Stored records
--*--

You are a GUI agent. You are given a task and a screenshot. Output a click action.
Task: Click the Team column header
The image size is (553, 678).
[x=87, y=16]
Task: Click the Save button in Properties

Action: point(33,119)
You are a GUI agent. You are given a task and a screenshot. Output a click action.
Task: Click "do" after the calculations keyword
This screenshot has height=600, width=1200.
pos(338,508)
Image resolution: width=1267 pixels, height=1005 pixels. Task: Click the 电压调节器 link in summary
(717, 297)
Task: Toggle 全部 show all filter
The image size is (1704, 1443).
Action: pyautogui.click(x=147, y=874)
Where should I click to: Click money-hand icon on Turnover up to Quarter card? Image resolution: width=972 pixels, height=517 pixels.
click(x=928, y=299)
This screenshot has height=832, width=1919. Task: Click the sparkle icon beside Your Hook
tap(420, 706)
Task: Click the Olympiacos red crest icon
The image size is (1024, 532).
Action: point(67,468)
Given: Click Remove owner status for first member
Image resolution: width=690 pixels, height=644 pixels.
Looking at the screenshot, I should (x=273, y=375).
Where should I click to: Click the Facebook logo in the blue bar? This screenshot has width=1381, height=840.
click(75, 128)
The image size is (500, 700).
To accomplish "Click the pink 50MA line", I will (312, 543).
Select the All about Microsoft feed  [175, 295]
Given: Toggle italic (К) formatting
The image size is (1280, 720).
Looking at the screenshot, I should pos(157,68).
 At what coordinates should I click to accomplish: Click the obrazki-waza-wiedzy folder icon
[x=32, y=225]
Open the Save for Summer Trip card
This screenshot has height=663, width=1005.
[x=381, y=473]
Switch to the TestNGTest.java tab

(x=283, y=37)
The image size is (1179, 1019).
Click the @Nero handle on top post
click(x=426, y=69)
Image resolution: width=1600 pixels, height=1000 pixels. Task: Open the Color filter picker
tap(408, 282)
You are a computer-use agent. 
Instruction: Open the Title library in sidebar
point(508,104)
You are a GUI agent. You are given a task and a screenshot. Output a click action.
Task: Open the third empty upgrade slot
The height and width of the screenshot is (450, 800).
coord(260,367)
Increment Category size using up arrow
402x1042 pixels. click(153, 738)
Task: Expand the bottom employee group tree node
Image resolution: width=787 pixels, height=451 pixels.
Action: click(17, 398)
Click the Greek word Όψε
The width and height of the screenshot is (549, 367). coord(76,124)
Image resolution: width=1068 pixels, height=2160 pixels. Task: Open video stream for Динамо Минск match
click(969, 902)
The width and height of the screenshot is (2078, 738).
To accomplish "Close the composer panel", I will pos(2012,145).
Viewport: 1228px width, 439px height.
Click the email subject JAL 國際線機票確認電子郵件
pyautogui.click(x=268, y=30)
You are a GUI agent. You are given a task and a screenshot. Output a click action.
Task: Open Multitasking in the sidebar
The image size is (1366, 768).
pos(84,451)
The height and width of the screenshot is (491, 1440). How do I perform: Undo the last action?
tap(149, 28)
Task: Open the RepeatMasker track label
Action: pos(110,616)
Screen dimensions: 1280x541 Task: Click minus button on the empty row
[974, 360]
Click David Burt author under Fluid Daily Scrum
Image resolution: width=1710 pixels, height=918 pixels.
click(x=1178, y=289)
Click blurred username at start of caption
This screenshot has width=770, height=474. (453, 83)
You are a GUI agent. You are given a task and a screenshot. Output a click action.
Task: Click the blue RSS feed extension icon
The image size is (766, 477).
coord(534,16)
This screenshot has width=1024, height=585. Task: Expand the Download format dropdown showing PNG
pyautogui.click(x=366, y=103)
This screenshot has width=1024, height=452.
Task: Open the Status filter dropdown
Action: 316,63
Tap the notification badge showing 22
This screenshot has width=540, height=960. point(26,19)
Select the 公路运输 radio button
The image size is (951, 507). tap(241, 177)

--*--

▶ **Activity**:
In the entries above, the lines between the one holding "Image resolution: width=787" and the one holding "Viewport: 1228px width, 439px height.", inclusive, are to be printed exactly as written, and those alone.

▶ **The completed task**:
Image resolution: width=787 pixels, height=451 pixels.
Action: click(17, 398)
Click the Greek word Όψε
The width and height of the screenshot is (549, 367). coord(76,124)
Image resolution: width=1068 pixels, height=2160 pixels. Task: Open video stream for Динамо Минск match
click(969, 902)
The width and height of the screenshot is (2078, 738).
To accomplish "Close the composer panel", I will pos(2012,145).
Viewport: 1228px width, 439px height.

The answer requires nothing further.